Hey, for 33 cents, that razor could do some cutting. I’m surprised I’ve never seen a super hero use one. But unfortunately it was mostly my skin, not the hairs, that were getting decimated. And somehow I managed to cut my lips in three places and missed the hairs that I was aiming at close by. (It didn’t help that the shaving cream made the bigger hairs really hard to find.)
I really don’t want to go into too much more detail. After all, this blog is kind of PG rated. All I can say is it didn’t go as well as I thought it would.
Look at me now. My mom really freaked when she saw me after she got home. There was no way I could lie about what had happened. What kind of story could I have made up? Hey, Mom, you wouldn’t believe it. I was brushing my teeth — Already that would make the story sound suspicious — when a colony of frighteningly aggressive army ants swarmed all over me? I couldn’t come up with anything. I had to fess up. She took it better than I thought she would and she helped put new bandages on my face that were defintely better placed. But now I can’t talk! Or eat! But she says she’ll help me take them off in a couple hours and at least maybe the bleeding will have stopped.
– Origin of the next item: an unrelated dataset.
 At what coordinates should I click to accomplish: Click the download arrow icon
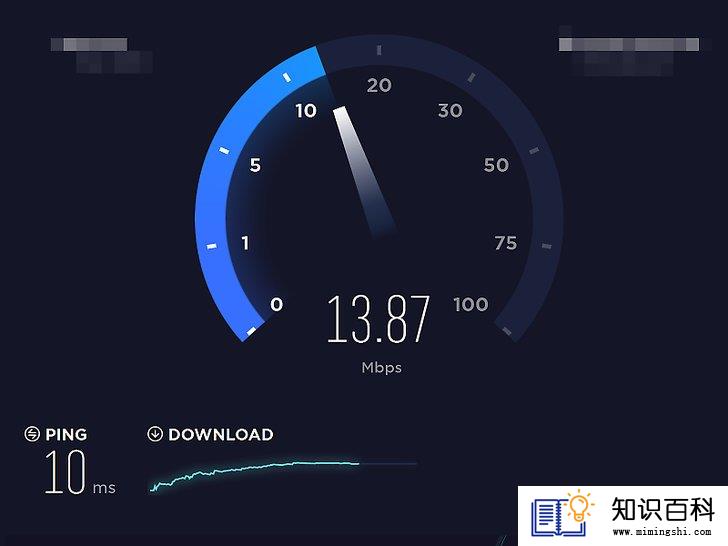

And even then, I’ll probably have to have my dinner through a straw because of my cut lips. Looks like chicken broth for Ol’ Crankenfuss. Ooh, maybe I could plead for a milk shake.
Anyway I’m blogging this now, before the bandages come off, to give you dudes some warnings about your first shave:
1) You should probably wait until you have some hairs big enough for a razor to find.
2) Forget the razor. Better to start off with an electric shaver.
3) Be very careful of any zits you may have neglected to mark with little flags or something.
4) And be sure to have your phone nearby so you can call 911 if needed.
Okay, it’s almost time for my mom to do the best she can to revitalize the patient. As far as school goes tomorrow, that’s looking pretty iffy. Hey, maybe I can pretend it’s Halloween and I’m going as a bandage display case.
Ah, who am I kidding?
Later, dudes.
From a young and proud adolescent,
who now definitely needs an anti-depressant,
’cause his skin is bright red, almost iridescent,
and for now has become a convelescent.